Days later, Torreira’s father Ricardo added his voice to the conversation. “Lucas is suffering a lot alone in Europe,” he told Radio Continental. “When you lose a person as happened to us, so dear, you realise that life passes you by. If Lucas wants to come to Boca, let him come.”
Ricardo suggested that his son would be willing to take a substantial pay cut in his search for emotional solace, enough that Boca would be able to afford his wages.
In football, though, it is not that simple. A top player simply does not have a notice period to serve. Lucas Torreira is a man, but he is a man with a value.
Having paid €26million to secure his services, Arsenal gave Torreira a five-year contract. He signed it and, in return for an amount of money he could ill have conceived earning when he was growing up in Fray Bentos, he signed away some of his freedom. Circumstances may have changed, but to leave, he needs Arsenal’s permission.
Arsenal manager Mikel Arteta was questioned about Torreira’s statement and that of Torreira’s father. He replied: “It’s a hard time for him and emotionally there is a lot of thoughts that will go through his mind. When things are like that, it’s not the moment to make decisions.
“He probably feels the need and responsibility to be closer to his family. But it’s not the moment to make any decisions and it certainly is a decision that has to be made by different parties. Now, nothing is going to change.”
Arteta had not been explicit, but it was not difficult to deduce the club’s position. Unless Boca Juniors pay a fee that Arsenal feel he is worth, he will stay. And even as one of South America’s continental giants, Boca do not have the resources to get anywhere near Arsenal’s valuation.
Little has changed in the two months or so that has elapsed since Arteta’s statement. Torreira still wants to go to Boca, he still wants to live closer to his family. He made the Uruguay squad for the Copa America and reiterated that wish to Uruguayan newspaper Ovacion upon his arrival in his homeland. But, he added: “As time passed, and being a little calmer, I understood that everything is very difficult as well.”
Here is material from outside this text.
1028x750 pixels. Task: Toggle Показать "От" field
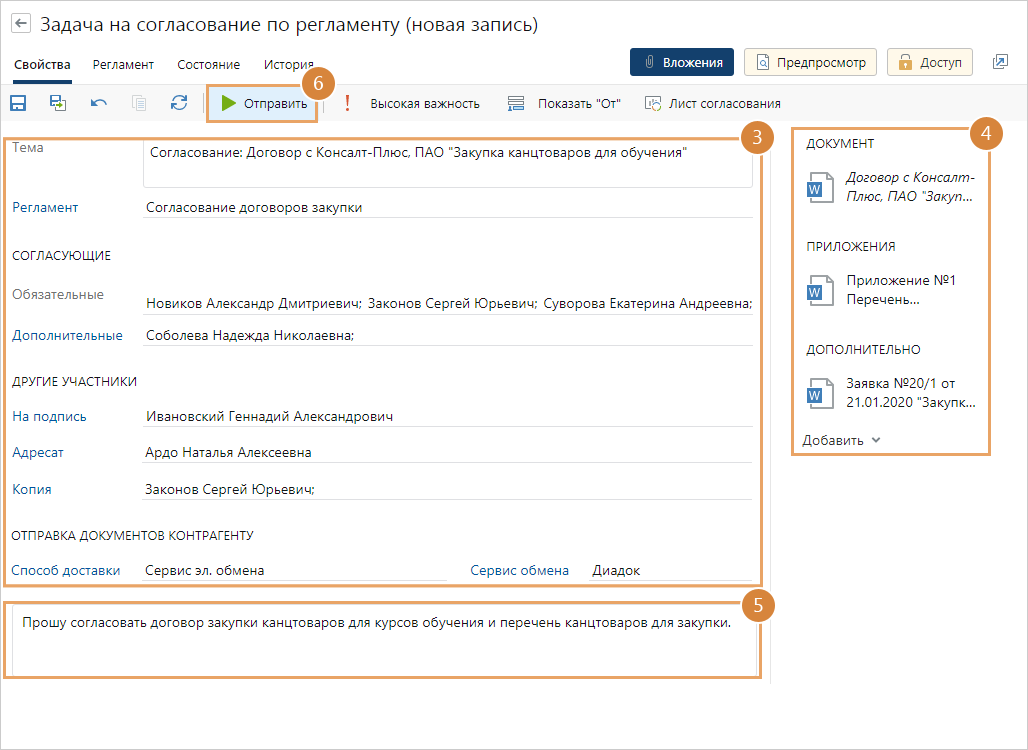[565, 103]
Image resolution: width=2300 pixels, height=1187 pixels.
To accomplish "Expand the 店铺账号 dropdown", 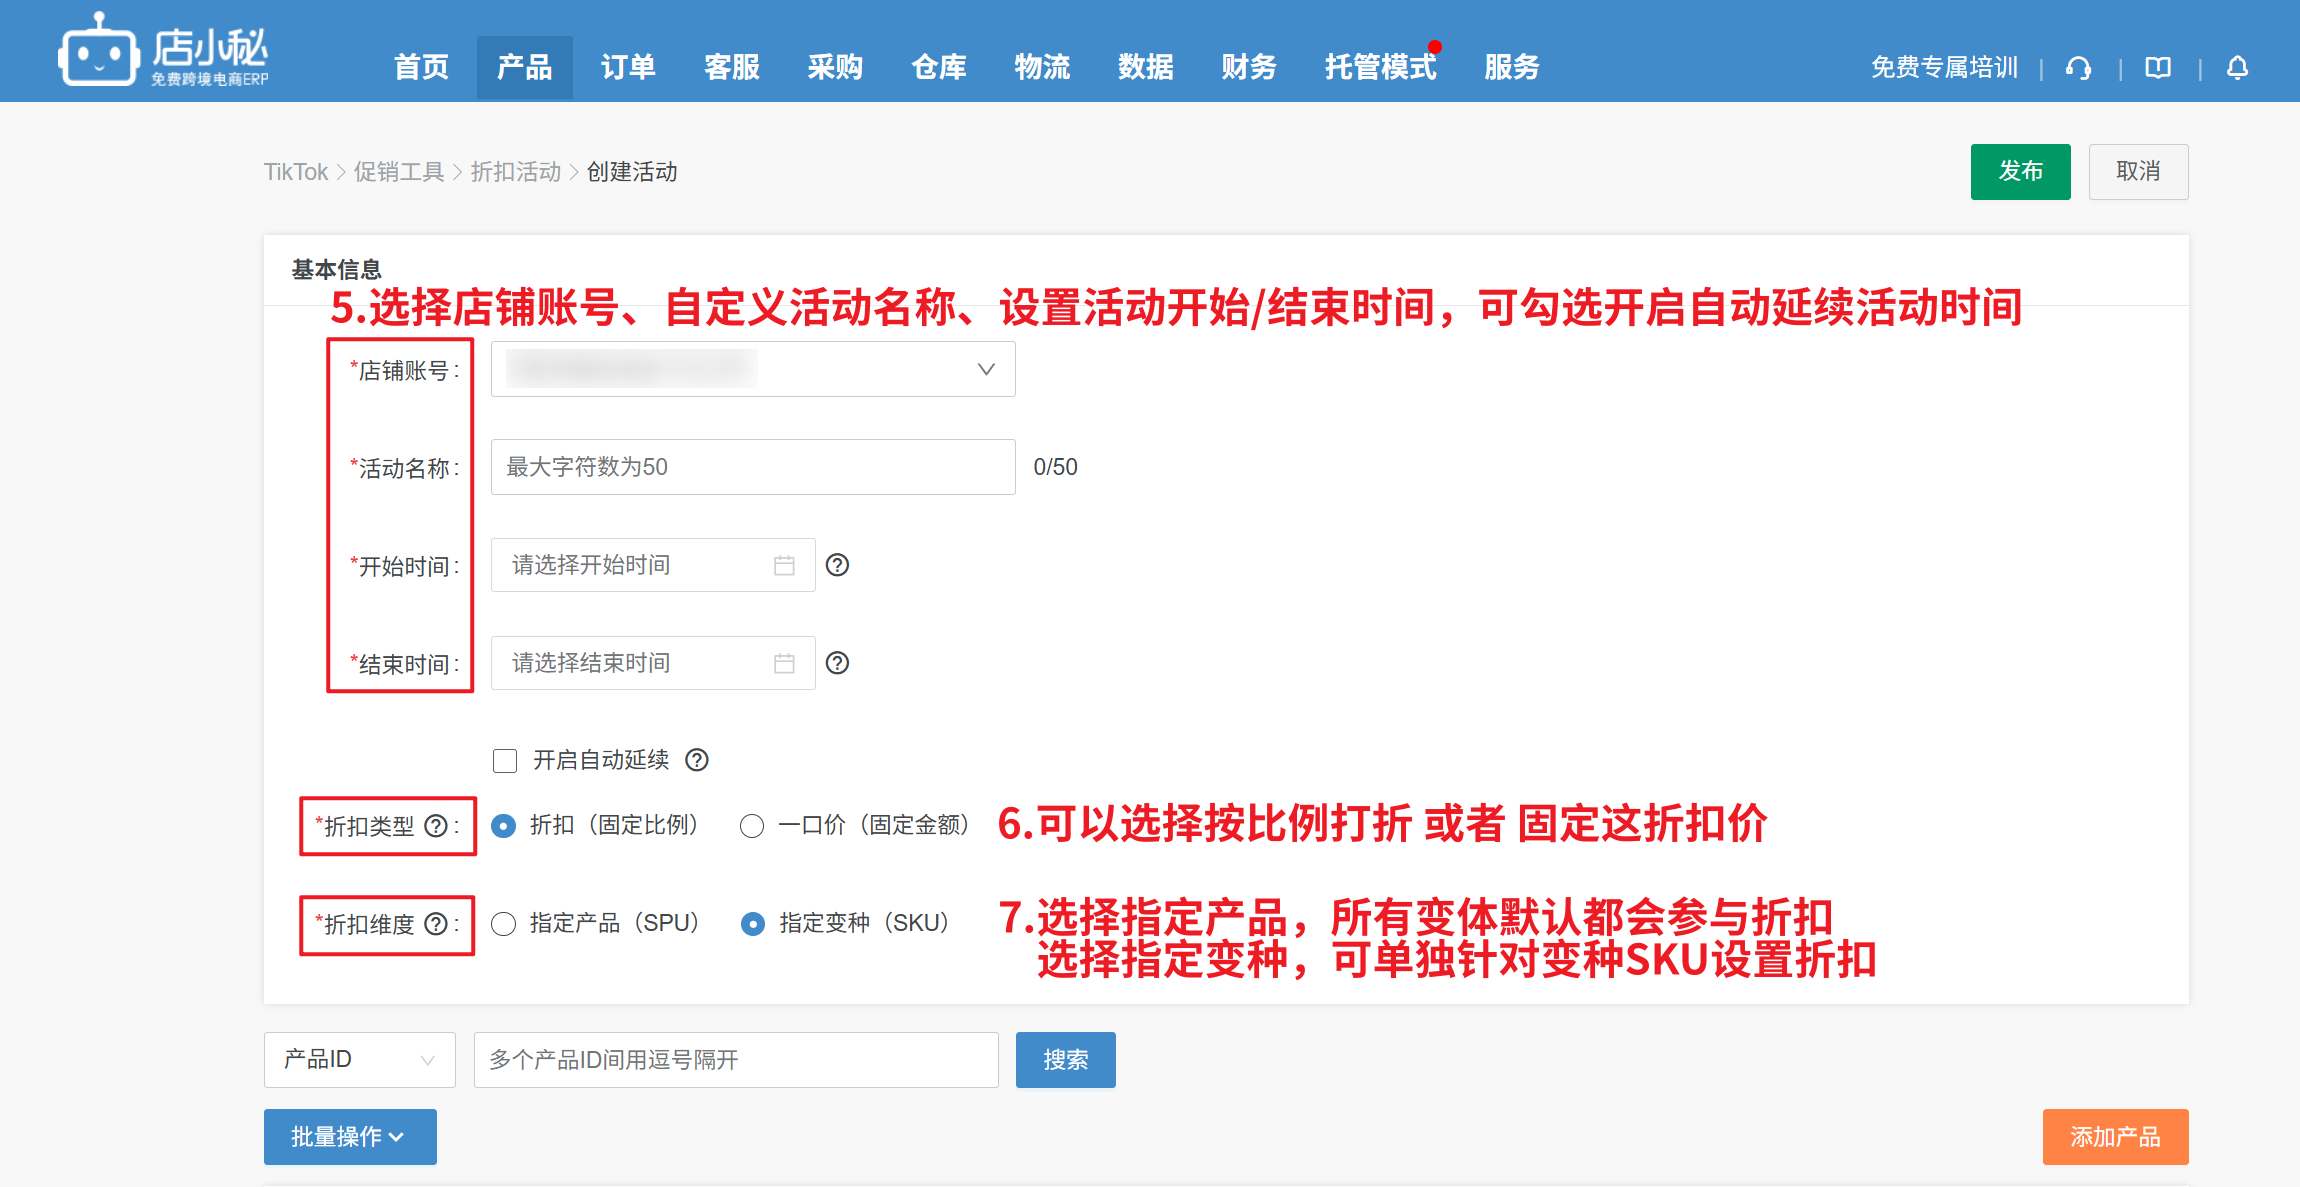I will [x=752, y=369].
Again, little more than a euphemism. Yet the situation is easily understood. Arsenal are unwilling to let their player go for free and their €26million investment go to waste. It is difficult to imagine that any club in their situation would do any different.
Torreira is a 25-year-old man from Uruguay who wants to go home. But it’s not that simple.
So, is Lucas Torreira a human being or is Lucas Torreira a tradable commodity?
The answer, in many ways, is both.
But it seems for now that the latter is winning out, at least in the eyes of his employer. And it is his employer that will decide whether his desire, his completely understandable human desire to go home, becomes reality.